* start Data entries *

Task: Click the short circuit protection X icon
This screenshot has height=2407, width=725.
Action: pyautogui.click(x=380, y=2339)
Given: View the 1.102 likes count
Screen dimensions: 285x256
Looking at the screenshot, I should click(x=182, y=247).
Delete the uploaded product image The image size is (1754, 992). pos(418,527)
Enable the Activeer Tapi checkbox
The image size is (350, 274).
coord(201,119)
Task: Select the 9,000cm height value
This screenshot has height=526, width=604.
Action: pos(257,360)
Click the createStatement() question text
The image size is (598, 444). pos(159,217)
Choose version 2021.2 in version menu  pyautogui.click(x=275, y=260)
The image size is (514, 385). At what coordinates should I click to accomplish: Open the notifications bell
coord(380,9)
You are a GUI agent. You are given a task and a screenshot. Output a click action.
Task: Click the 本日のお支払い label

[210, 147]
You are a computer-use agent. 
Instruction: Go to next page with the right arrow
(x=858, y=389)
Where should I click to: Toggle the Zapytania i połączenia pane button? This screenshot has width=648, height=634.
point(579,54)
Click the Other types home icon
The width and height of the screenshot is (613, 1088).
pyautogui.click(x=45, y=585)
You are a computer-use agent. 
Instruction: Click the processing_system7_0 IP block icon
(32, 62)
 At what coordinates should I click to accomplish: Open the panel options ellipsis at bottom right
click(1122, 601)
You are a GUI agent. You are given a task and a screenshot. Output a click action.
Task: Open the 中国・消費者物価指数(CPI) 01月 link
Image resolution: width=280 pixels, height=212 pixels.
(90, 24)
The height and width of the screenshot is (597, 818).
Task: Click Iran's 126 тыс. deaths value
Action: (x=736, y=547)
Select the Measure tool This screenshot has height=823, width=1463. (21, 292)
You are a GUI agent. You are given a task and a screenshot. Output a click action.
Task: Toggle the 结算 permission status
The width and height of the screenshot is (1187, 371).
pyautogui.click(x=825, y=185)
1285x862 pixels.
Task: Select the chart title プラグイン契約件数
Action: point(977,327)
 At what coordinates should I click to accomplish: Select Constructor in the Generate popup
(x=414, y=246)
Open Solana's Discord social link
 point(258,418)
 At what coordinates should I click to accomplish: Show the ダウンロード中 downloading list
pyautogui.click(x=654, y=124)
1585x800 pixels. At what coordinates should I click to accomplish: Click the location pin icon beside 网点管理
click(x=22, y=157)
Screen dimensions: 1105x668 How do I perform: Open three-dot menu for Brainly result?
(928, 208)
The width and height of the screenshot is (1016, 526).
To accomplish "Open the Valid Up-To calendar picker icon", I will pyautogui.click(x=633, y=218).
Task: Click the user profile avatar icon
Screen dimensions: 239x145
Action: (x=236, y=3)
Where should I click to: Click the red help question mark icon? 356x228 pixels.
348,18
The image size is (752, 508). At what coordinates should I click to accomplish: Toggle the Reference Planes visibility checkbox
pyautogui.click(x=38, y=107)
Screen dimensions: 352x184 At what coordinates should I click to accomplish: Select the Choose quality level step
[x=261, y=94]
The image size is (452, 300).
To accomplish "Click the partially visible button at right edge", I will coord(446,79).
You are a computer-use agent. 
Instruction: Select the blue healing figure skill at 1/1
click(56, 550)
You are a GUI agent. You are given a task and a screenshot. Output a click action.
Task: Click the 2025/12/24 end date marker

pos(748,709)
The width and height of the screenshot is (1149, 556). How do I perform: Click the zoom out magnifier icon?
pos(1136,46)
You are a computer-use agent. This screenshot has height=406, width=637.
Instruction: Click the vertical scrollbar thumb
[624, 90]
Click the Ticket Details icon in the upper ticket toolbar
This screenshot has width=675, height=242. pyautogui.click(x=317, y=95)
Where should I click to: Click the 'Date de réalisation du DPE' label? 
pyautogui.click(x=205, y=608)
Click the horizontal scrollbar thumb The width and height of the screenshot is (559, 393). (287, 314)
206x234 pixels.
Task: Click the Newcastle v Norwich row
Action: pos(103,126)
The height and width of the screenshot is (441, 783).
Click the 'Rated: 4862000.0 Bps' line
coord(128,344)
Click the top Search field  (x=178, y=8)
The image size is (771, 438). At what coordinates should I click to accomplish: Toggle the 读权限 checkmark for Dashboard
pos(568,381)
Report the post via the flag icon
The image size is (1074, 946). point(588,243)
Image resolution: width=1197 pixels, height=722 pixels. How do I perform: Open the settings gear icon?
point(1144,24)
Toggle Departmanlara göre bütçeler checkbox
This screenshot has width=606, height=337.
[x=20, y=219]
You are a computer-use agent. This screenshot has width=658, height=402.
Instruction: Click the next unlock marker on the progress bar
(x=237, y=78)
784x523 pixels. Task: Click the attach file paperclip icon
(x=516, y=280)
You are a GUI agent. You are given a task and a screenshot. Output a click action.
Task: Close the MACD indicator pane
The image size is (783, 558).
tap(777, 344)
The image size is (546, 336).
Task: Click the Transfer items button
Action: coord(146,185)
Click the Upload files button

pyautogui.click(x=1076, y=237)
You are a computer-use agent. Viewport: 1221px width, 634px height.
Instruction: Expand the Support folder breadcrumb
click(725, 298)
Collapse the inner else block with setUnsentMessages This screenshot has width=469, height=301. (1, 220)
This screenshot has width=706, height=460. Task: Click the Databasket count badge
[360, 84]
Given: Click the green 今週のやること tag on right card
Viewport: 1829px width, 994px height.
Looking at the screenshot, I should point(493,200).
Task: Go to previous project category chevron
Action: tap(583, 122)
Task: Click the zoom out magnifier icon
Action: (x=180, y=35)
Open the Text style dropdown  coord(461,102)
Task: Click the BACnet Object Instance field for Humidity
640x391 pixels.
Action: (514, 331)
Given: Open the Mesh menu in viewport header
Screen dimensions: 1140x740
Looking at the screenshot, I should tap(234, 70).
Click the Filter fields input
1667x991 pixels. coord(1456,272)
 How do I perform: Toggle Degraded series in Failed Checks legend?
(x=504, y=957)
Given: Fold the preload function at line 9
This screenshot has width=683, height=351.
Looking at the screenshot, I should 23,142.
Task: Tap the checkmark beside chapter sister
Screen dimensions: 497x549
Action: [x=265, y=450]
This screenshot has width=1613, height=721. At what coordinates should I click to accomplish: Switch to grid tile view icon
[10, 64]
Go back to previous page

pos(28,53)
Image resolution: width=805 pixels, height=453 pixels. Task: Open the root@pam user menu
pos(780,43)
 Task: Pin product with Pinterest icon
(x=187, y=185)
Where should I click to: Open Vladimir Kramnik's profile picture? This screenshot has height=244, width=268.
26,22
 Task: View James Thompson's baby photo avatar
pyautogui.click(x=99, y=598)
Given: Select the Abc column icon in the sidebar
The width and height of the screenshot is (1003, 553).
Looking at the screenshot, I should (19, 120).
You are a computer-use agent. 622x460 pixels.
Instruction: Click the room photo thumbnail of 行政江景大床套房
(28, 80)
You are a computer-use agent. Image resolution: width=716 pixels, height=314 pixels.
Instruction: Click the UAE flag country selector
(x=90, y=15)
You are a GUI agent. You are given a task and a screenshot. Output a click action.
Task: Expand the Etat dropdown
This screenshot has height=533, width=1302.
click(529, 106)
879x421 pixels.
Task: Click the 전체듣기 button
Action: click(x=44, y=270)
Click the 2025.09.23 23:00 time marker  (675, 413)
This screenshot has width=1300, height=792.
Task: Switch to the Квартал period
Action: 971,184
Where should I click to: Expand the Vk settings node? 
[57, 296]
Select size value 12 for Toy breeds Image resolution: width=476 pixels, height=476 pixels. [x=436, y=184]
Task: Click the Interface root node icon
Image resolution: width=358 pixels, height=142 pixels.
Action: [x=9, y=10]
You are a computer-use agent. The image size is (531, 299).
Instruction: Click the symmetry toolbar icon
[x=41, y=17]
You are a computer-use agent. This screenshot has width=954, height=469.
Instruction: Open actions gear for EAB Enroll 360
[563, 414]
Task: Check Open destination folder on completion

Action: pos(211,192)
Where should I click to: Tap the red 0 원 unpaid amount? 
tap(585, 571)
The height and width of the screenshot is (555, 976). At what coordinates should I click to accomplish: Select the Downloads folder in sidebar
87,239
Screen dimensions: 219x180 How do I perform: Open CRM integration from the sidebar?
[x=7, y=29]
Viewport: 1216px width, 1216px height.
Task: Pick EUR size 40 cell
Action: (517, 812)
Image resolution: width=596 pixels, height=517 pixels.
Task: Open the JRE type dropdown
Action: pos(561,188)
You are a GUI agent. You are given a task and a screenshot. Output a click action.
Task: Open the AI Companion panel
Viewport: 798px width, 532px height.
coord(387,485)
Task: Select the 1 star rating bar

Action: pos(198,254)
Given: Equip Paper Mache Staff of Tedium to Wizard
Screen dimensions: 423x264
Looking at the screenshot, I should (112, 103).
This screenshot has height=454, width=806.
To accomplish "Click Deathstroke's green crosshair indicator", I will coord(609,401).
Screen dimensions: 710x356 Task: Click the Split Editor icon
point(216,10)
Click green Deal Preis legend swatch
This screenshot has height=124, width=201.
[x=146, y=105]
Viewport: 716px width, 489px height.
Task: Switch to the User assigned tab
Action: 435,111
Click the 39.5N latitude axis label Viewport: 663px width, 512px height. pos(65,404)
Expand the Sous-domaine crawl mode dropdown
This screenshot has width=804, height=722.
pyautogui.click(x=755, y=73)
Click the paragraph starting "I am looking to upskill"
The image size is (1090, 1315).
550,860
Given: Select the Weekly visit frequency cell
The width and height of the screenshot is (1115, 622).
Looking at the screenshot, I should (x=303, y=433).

* end Data entries *

## [Directive]
Give the part of the data above that opens with the line containing "This screenshot has width=1613, height=721." and closes with the line containing "Select size value" as a JSON list of strings, one string per line, leaving out blank lines.

## [Exercise result]
[
  "This screenshot has width=1613, height=721. At what coordinates should I click to accomplish: Switch to grid tile view icon",
  "[10, 64]",
  "Go back to previous page",
  "pos(28,53)",
  "Image resolution: width=805 pixels, height=453 pixels. Task: Open the root@pam user menu",
  "pos(780,43)",
  " Task: Pin product with Pinterest icon",
  "(x=187, y=185)",
  "Where should I click to: Open Vladimir Kramnik's profile picture? This screenshot has height=244, width=268.",
  "26,22",
  " Task: View James Thompson's baby photo avatar",
  "pyautogui.click(x=99, y=598)",
  "Given: Select the Abc column icon in the sidebar",
  "The width and height of the screenshot is (1003, 553).",
  "Looking at the screenshot, I should (19, 120).",
  "You are a computer-use agent. 622x460 pixels.",
  "Instruction: Click the room photo thumbnail of 行政江景大床套房",
  "(28, 80)",
  "You are a computer-use agent. Image resolution: width=716 pixels, height=314 pixels.",
  "Instruction: Click the UAE flag country selector",
  "(x=90, y=15)",
  "You are a GUI agent. You are given a task and a screenshot. Output a click action.",
  "Task: Expand the Etat dropdown",
  "This screenshot has height=533, width=1302.",
  "click(529, 106)",
  "879x421 pixels.",
  "Task: Click the 전체듣기 button",
  "Action: click(x=44, y=270)",
  "Click the 2025.09.23 23:00 time marker  (675, 413)",
  "This screenshot has width=1300, height=792.",
  "Task: Switch to the Квартал period",
  "Action: 971,184",
  "Where should I click to: Expand the Vk settings node? ",
  "[57, 296]",
  "Select size value 12 for Toy breeds Image resolution: width=476 pixels, height=476 pixels. [x=436, y=184]"
]